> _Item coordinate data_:
"""

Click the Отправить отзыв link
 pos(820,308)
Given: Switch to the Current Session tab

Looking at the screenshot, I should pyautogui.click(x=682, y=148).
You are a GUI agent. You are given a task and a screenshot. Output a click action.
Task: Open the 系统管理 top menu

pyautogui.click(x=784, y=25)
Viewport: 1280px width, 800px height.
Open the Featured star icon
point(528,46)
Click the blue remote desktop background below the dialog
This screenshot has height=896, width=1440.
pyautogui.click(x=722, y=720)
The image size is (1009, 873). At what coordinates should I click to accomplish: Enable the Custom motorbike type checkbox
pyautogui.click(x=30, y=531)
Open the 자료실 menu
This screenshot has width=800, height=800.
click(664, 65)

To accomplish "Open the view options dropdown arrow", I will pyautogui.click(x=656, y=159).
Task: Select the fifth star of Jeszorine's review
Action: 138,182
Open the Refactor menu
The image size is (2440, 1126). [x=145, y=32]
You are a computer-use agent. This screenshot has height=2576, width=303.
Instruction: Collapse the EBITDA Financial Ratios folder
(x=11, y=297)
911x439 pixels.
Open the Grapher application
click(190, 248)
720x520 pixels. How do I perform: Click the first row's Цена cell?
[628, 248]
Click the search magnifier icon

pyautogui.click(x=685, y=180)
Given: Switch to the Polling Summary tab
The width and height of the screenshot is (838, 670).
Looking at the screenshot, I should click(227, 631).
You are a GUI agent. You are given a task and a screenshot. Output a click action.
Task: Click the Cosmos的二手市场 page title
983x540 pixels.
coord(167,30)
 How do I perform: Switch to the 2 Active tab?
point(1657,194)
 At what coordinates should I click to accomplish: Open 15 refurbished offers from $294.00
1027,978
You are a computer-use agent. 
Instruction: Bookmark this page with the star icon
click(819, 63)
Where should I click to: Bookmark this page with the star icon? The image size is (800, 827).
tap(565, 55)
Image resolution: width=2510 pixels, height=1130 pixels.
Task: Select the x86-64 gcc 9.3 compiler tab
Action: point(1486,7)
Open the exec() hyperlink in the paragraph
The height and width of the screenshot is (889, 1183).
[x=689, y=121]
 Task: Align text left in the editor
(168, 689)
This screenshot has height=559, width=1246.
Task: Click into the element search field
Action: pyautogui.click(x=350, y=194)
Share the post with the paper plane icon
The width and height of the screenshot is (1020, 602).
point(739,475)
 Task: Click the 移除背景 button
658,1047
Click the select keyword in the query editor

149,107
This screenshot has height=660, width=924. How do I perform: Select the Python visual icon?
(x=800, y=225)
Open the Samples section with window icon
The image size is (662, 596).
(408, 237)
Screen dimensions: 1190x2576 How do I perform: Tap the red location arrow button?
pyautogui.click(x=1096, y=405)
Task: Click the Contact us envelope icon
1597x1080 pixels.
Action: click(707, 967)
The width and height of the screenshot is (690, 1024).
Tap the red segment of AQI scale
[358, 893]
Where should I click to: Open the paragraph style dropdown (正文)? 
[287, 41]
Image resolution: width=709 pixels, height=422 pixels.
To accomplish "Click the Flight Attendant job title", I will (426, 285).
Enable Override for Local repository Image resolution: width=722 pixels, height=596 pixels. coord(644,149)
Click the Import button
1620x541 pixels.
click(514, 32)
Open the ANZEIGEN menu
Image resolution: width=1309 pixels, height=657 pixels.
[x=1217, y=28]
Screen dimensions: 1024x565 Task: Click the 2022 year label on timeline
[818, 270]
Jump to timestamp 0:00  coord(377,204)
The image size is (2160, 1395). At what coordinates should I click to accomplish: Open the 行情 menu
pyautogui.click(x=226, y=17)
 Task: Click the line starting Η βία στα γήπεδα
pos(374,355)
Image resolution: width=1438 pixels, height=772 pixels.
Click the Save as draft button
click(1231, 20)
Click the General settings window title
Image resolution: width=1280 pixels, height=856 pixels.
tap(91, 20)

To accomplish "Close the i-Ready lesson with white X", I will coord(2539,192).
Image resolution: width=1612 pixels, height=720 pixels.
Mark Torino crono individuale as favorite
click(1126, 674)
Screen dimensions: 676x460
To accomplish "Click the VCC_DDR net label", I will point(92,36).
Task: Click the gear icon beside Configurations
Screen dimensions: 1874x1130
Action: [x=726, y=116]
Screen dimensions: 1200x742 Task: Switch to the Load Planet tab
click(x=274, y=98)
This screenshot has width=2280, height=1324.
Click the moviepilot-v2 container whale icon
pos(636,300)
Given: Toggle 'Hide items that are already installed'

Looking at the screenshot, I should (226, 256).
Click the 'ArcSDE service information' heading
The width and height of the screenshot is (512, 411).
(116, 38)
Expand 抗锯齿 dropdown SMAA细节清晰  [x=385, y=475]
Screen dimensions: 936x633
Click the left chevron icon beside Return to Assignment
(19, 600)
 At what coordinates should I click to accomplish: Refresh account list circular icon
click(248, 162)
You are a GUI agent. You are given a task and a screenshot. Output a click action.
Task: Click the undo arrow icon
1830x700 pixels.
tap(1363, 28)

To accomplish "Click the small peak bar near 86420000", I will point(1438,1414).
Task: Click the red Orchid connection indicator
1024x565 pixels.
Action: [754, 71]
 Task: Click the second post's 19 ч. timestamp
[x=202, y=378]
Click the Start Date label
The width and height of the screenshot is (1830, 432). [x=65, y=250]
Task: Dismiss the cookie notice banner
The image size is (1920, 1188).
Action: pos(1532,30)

"""

> _WHAT THE EXERCISE ASKS_:
Locate each line of the data above that contains the string "dimensions" and copy it out in full. Case counts.

> _TASK SOLUTION_:
Screen dimensions: 1190x2576 How do I perform: Tap the red location arrow button?
Screen dimensions: 1024x565 Task: Click the 2022 year label on timeline
Screen dimensions: 676x460
Screen dimensions: 1874x1130
Screen dimensions: 1200x742 Task: Switch to the Load Planet tab
Screen dimensions: 936x633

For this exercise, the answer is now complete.